EXTRACTED INFORMATION:
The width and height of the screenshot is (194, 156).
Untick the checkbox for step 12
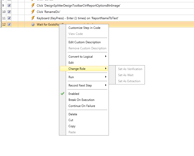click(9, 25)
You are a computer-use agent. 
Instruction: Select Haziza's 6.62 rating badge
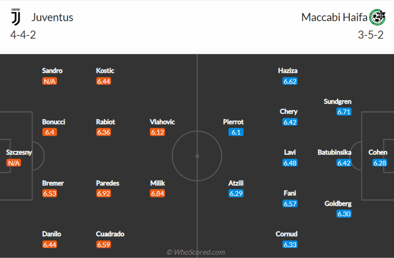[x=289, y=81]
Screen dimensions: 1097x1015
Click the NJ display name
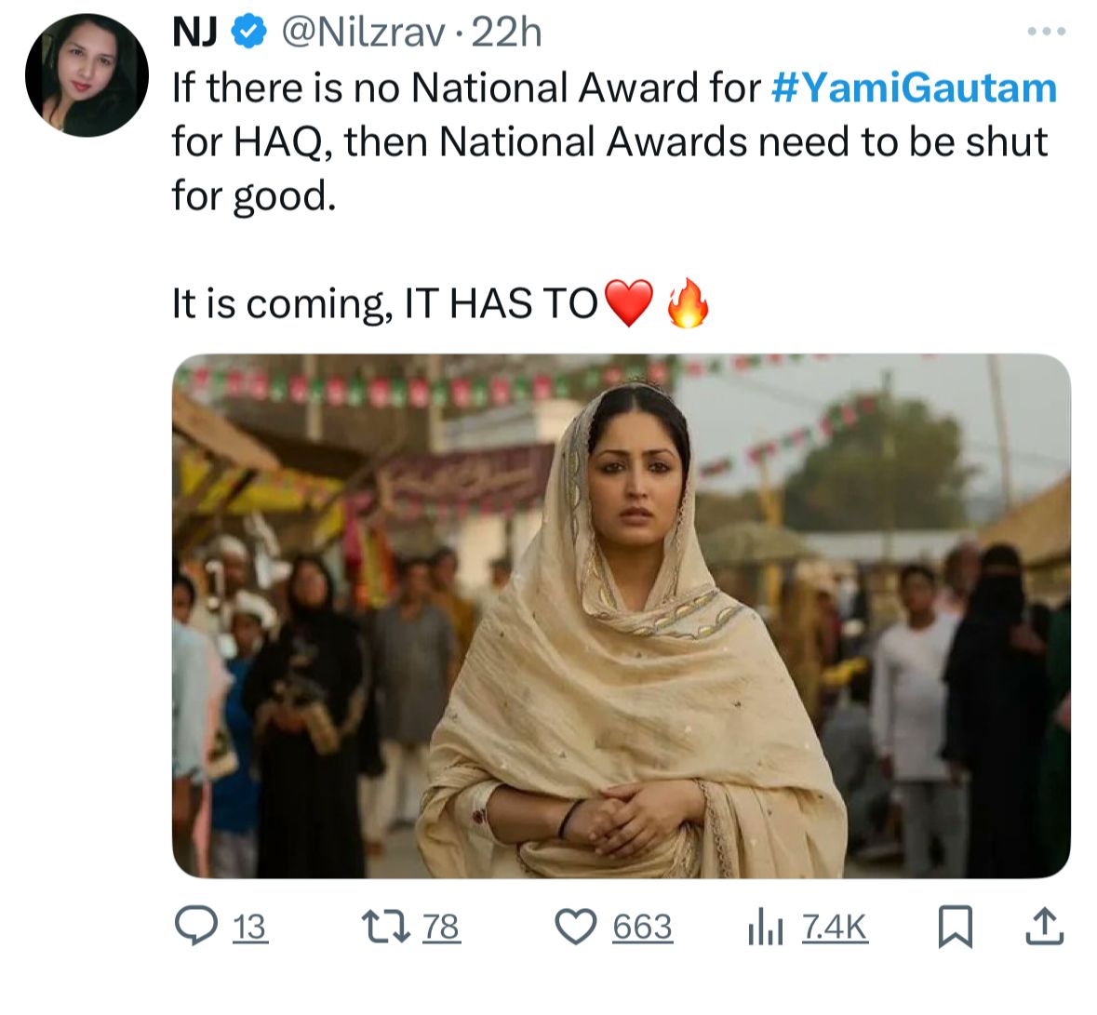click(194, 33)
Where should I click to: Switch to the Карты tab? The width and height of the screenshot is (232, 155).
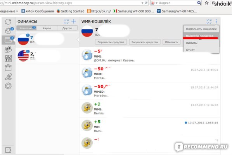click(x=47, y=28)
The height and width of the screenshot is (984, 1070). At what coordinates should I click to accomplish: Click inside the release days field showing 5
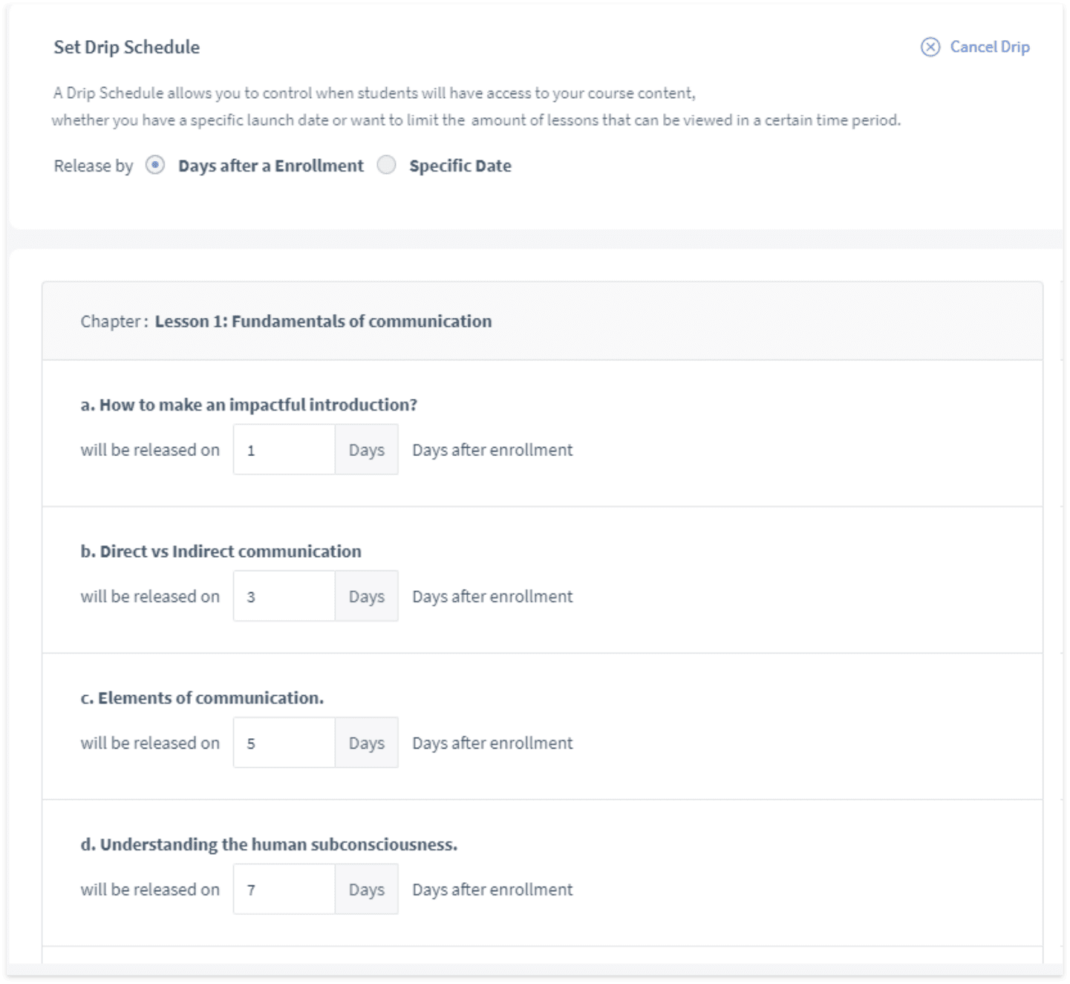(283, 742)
--
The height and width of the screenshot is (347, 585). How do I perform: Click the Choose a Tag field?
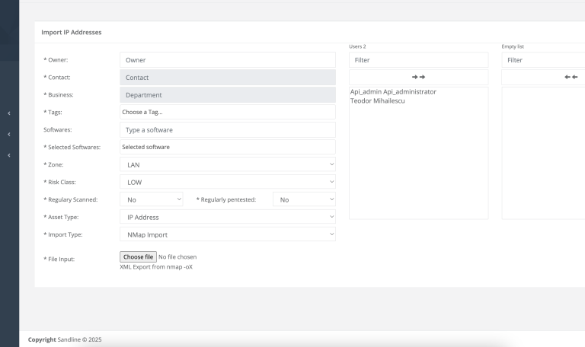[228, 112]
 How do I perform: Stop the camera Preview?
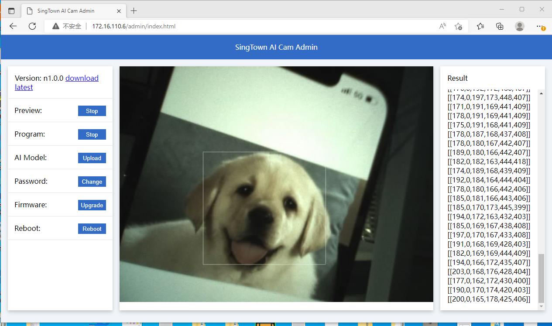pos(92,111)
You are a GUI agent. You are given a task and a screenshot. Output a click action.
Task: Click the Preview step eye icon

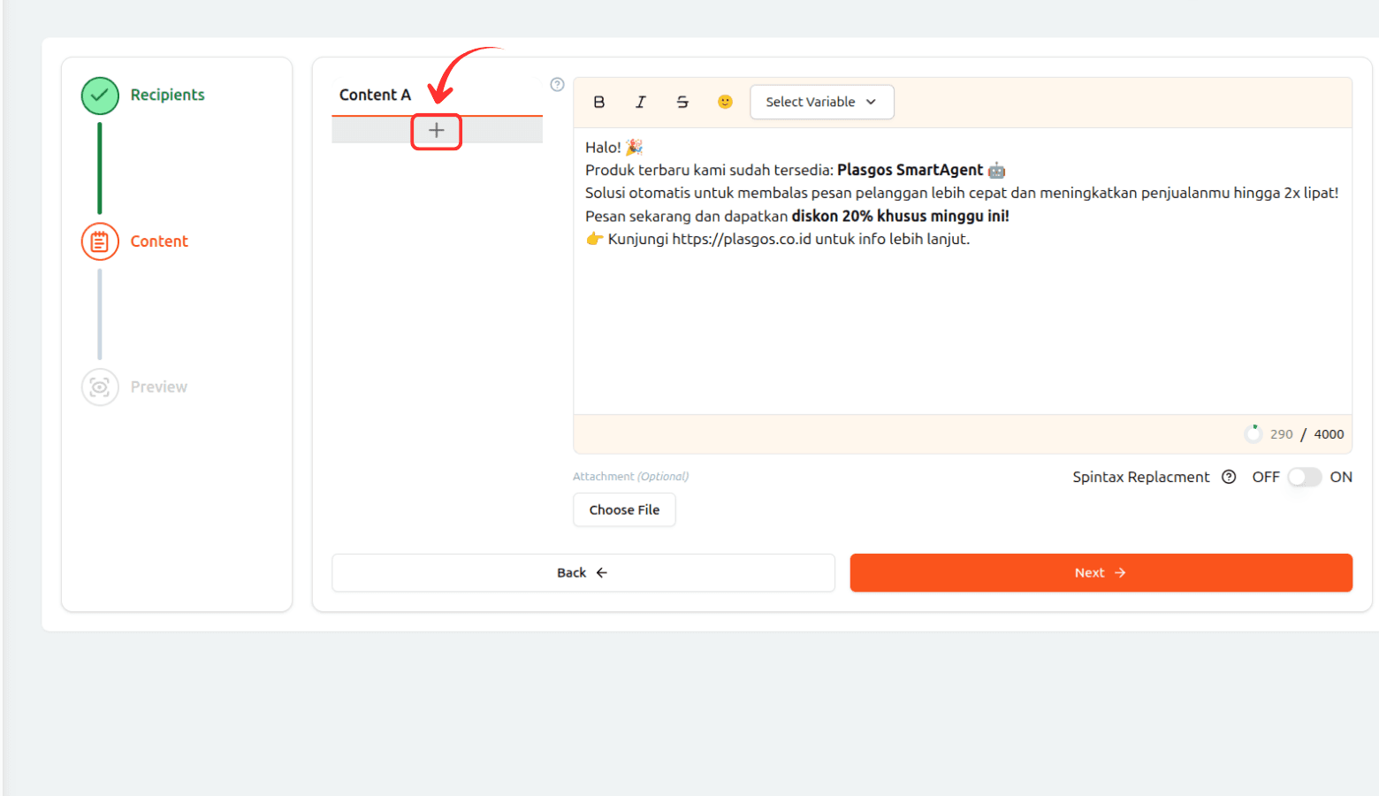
...
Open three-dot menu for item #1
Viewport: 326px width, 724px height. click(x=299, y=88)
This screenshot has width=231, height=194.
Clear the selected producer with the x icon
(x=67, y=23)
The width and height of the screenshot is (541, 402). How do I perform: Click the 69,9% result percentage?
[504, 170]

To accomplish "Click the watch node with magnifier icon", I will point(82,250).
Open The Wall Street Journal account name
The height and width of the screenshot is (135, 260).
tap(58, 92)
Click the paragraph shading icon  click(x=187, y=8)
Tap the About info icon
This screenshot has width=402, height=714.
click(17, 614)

EXERCISE INSTRUCTIONS: Rewrite the data from the line with "The width and height of the screenshot is (194, 156)." to the line with "click(194, 33)", changing "rating badge" to "score badge" and keeping everything else the same. Leave the pictures out.

OUTPUT OF THE EXERCISE:
The width and height of the screenshot is (194, 156).
Untick the checkbox for step 12
click(9, 25)
You are a computer-use agent. 
Instruction: Select Haziza's 6.62 score badge
[x=289, y=81]
Screen dimensions: 1097x1015
Click the NJ display name
click(194, 33)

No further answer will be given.